HEMMER: Thanks so much for having.

 

BUNCH: Yeah, thanks Alex. I appreciate it.

 

HEFFNER: Let me start with you, Nicole, and then I will ask Will the same question precisely, so we are establishing a foundation here. When you think of the thesis of your book and what precisely you mean by partisans or partisanship revolutionizing who is making American politics, I don’t think you just mean whom remade it, but who is still remaking it. What is the underlying thesis of who, how, why, in your mind, they remade politics?

 

HEMMER: So in “Partisans” I talk about these figures in the 1990s in particular who are taking advantage of two changed conditions, in American politics in American society. And then as the end of the Cold War, which fundamentally changed the underlying logic of the conservative movement and a new media environment that allowed for a kind of blending of entertainment and politics and that really favored a kind of partisanship, a kind of extremism and shock-value that had found its way into politics in other places in the past, but in the 1990s really moved to the fore of American politics, particularly on the right. And so that combination of the new geopolitical conditions and the new media environment allowed, especially on the right, for a new form of extremism and punditry that created the partisans that I write about.
***
Directives:
1. Please rewrite the paragraph of the interview transcript beginning "So in “Partisans” I talk about" as a shorter bulleted list that keeps its main facts.
2. Update the interview transcript from "HEMMER: So in" up to and including "I write about.", replacing "punditry" with "commentary".
The material that follows comes from a separate source.

Given information:
***
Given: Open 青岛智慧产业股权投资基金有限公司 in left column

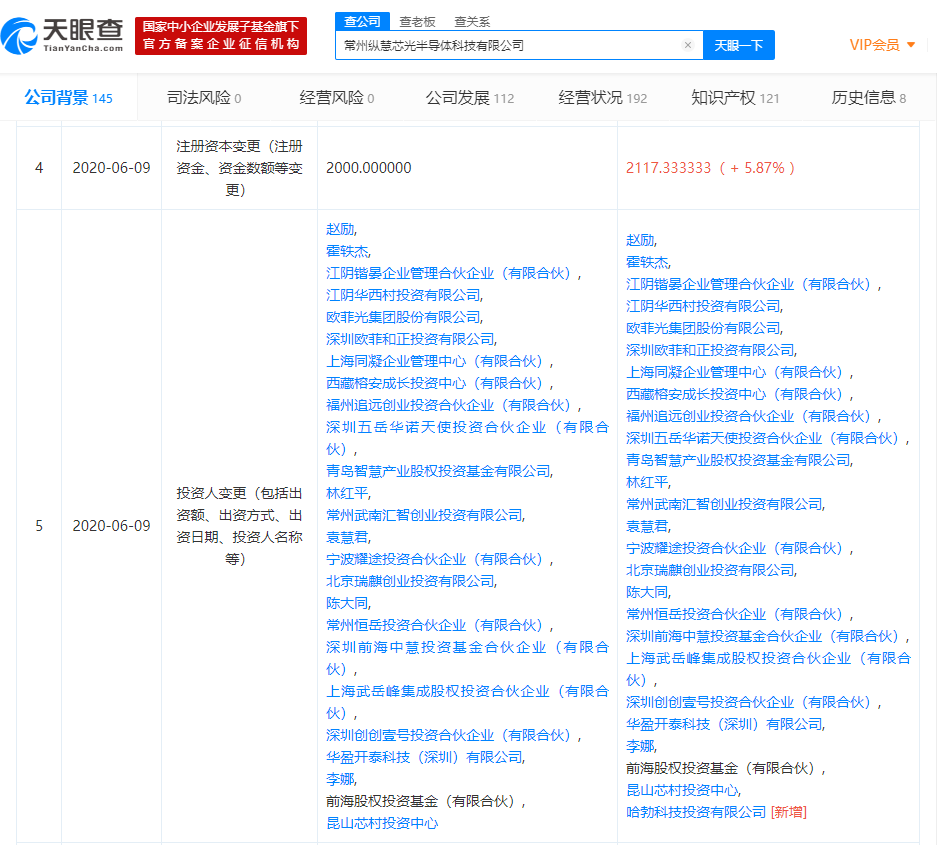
***
Solved tasks:
1.
- "Partisans" focuses on figures in the 1990s who took advantage of two changed conditions in American politics and society.
- The first was the end of the Cold War, which fundamentally changed the underlying logic of the conservative movement.
- The second was a new media environment that blended entertainment and politics and favored partisanship, extremism, and shock value.
- Such extremism had appeared in politics before, but in the 1990s it moved to the fore, particularly on the right.
- Together, the new geopolitical conditions and the new media environment allowed a new form of extremism and punditry, especially on the right, which created the book's partisans.

2.
HEMMER: So in “Partisans” I talk about these figures in the 1990s in particular who are taking advantage of two changed conditions, in American politics in American society. And then as the end of the Cold War, which fundamentally changed the underlying logic of the conservative movement and a new media environment that allowed for a kind of blending of entertainment and politics and that really favored a kind of partisanship, a kind of extremism and shock-value that had found its way into politics in other places in the past, but in the 1990s really moved to the fore of American politics, particularly on the right. And so that combination of the new geopolitical conditions and the new media environment allowed, especially on the right, for a new form of extremism and commentary that created the partisans that I write about.